Enfin, il existe un univers métaphorique qui permet de faire de celui-ci un « pont suspendu au dessus du réel » d’en rendre la profondeur illusoire et donc, la vérité ; voire la fragilité. La métaphore est un langage profondément déceptif en ceci que ce qu’elle donne à voir n’est jamais que le produit d’un imaginaire et ne repose sur aucune réalité scientifique. Elle est de l’ordre du poétique et renvoie avant tout à l’expérience esthétique. Le jugement qui confère à telle ou telle métaphore un statut plus important, au point que certaines métaphores semblent tissées d’évidence comme le coucher du soleil, est un jugement qui reconnaît cette universalité de l’expérience esthétique.

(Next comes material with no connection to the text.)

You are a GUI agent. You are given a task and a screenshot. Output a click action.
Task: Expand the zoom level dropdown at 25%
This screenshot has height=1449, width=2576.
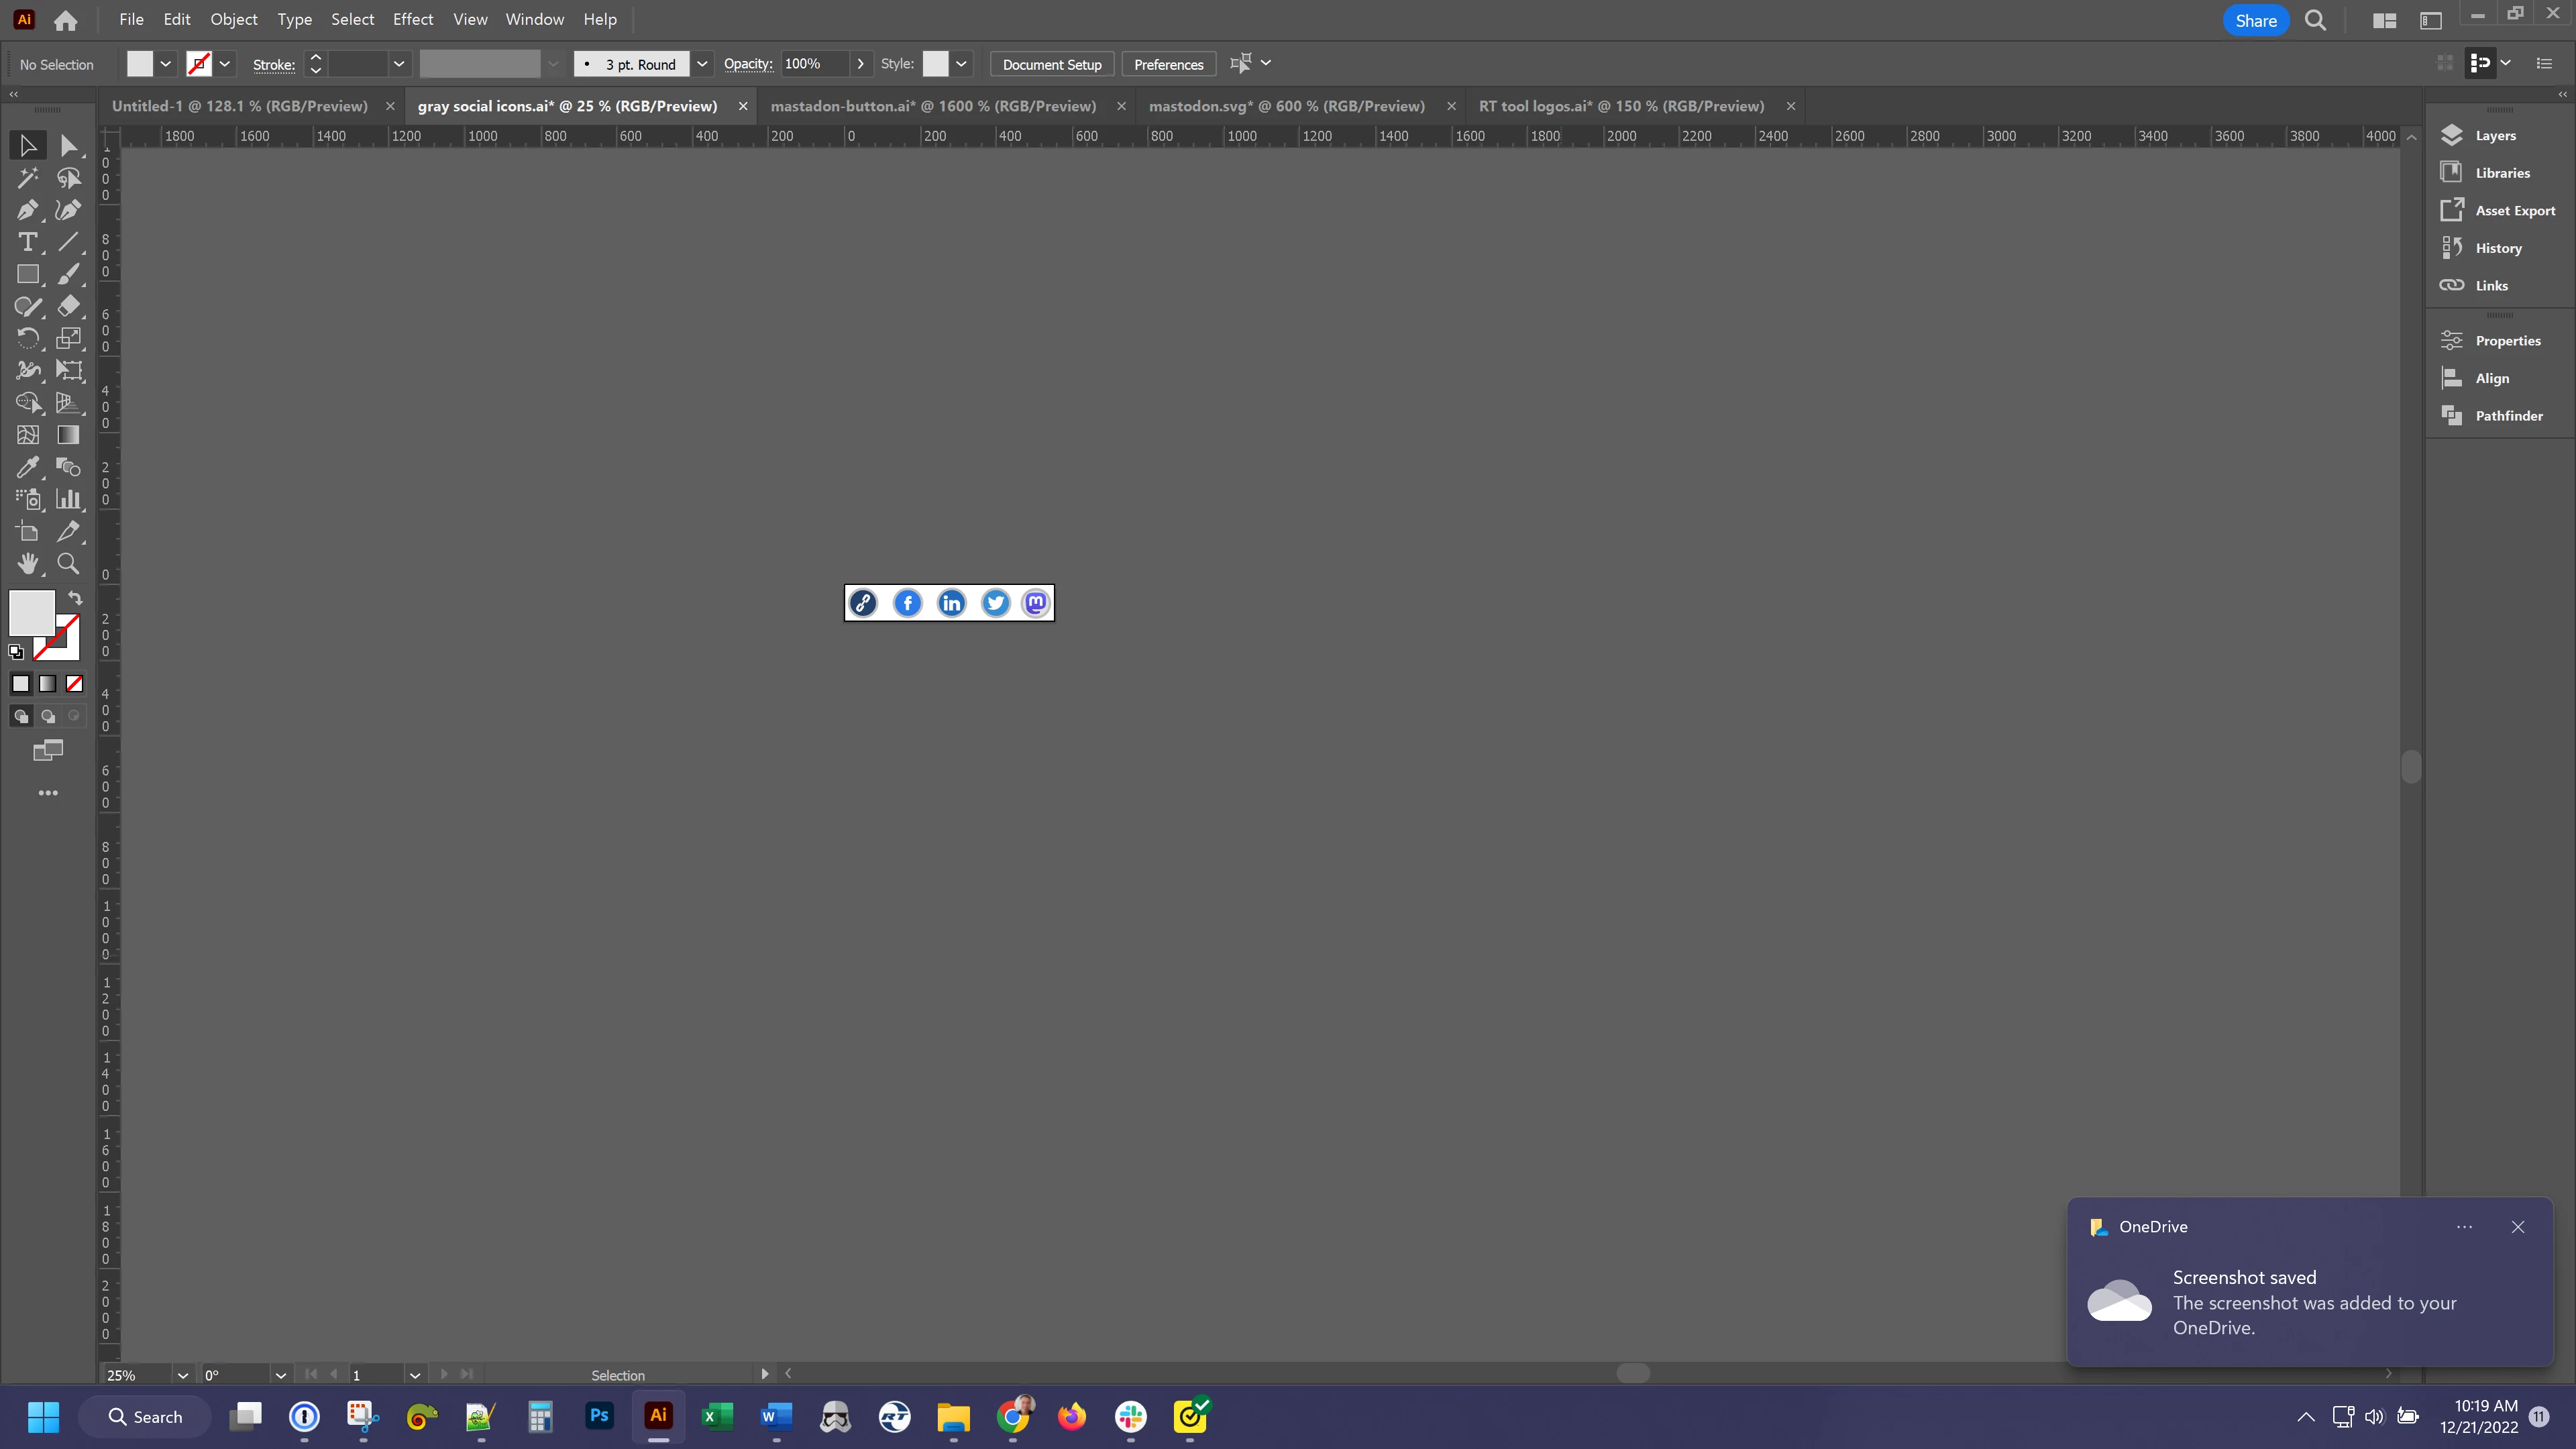pos(182,1375)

La métaphore comme ouverture d’un lien au réel, comme possibilité de construction d’une valeur (car en attribuant à un terme un autre terme, on ne fait pas qu’enrichir la description du premier terme, mais bien une valeur), valorise non seulement un autre type de saisie du réel, mais aussi une conscience des relations qui unissent à l’environnement. Ainsi est-il possible de lier esthétique et morale (Cf. Hutchinson), par la prise de conscience d’une relation plus ou moins plaisante au monde. L’expérience esthétique et sa montée en généralité dans l’espace public via le jugement esthétique fonctionnent comme des expériences de réattribution de la valeur à partir des individus bottom-up. En ceci la métaphore opère comme un lien cosmique.

Conclusion

Notre propos est de s’opposer aux dogmes d’une esthétique classique qui consiste à séparer art et vie :1/l’objectivité : l’art est composé d’objets vs l’art est une relation ; 2/séparation : ces objets possèdent uns statut spécial vs tout objet peut être doté des qualités qui lui confèrent une spécificité esthétique et 3/ désintéressement : ces objets doivent être regardés d’une manière spécifique vs qu’arrive t-il quand on considère que tous les objets sont susceptibles d’être regardés de cette manière ?
Ce travail va dans le sens d’une esthétique participative qui vise à faire l’habitant un acteur compétent des politiques publiques d’aménagement.

Note de bas de page 7 :

 Philippe Pinchemel,1984, pp. 15-16.

Il existe au moins deux registres disciplinaires que ces recherches peuvent intéresser : la géographie, science du concret et du sensible (même si celui-ci est souvent uniquement visuel) et les sciences politiques pour lesquelles la constitution d’un nouvel acteur, l’habitant, et de nouveaux critères de montée en généralité, peuvent être déterminants.
Selon P. Pinchemel 7, la géographie substitue dans les années après guerre « au visible, l'étude de l'invisible, au stable, au durable, le dynamique, le mobile, au contingent, à l'exceptionnel, le général, l'universel, au morphologique, le fonctionnel, à la grande échelle, la petite échelle (de l'étude intra-urbaine à l'étude inter-urbaine), à l'explicite, l'implicite ». Dans les années 1970, le développement d’un intérêt pour les représentations sociales, à l’origine de formes urbaines, par exemple, (Rimbert 1973). et pour l’espace vécu (Bailly 1980) explique, en partie, la réapparition d’analyses morphologiques. Le paysage urbain est considéré comme le reflet d’idéologies sociales : « Construire une ville, c’est répartir dans des formes architecturales et urbanistiques certaines conceptions de la société. » Dès lors, un champ de recherche s’ouvre portant sur la place des représentations dans l’espace public ; les travaux de sciences cognitives s’inscrivent dans cette évolution, semble t-il. La forme, pour le géographe, est surtout du domaine de visible, du paysage. Peu de travaux consacrent l’invisible, l’odeur par exemple, comme à intégrer dans le monde des formes.